22.04.2020 - Der Senat spricht zwar von Maskenpflicht. Aber ob sie eingehalten wird, soll nicht kontrolliert werden. Bußgelder drohen auch nicht. Der Regierende Bürgermeister setzt auf die Einsicht der Berliner.

  • Aufnahme einer Atemschutzmaske vom Typ FFP3. Foto: Friso Gentsch/dpa © dpa - Deutsche Presse-Agentur

    Aufnahme einer Atemschutzmaske vom Typ FFP3. Foto: Friso Gentsch/dpa © dpa - Deutsche Presse-Agentur GmbH

Vom kommenden Montag an gilt in Berlin wegen der Corona-Pandemie Maskenpflicht in Bussen und Bahnen - kontrolliert wird sie aber nicht. «Ziel des Senats ist es, das Ansteckungsrisiko im ÖPNV so gering wie möglich zu halten», teilte ein Sprecher der Senatsverkehrsverwaltung am Mittwochabend mit.

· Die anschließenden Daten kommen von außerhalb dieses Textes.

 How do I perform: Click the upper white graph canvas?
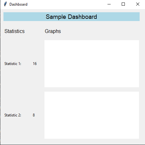point(92,64)
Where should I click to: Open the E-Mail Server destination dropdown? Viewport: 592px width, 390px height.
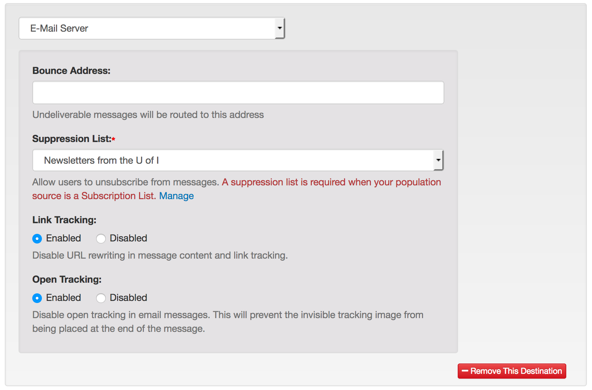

Die Pflicht, in Bussen und Bahnen einen Mund-Nasen-Schutz zu tragen, werde vorerst ohne Kontrollen oder Bußgelder eingeführt. «Wir gehen davon aus, dass die Menschen sich daran halten, werden die Situation in den Fahrzeugen aber beobachten und gegebenenfalls weitere Maßnahmen ergreifen.»

Zuvor hatten die Berliner Verkehrsbetriebe (BVG) bereits betont, die Maskenpflicht nicht kontrollieren zu wollen. «Wir werden an die Fahrgäste appellieren. Wir werden sagen, Leute, macht das, das ist eine gute Sache. Wir begrüßen das auch», sagte eine Sprecherin gegenüber der Deutschen Presse-Agentur.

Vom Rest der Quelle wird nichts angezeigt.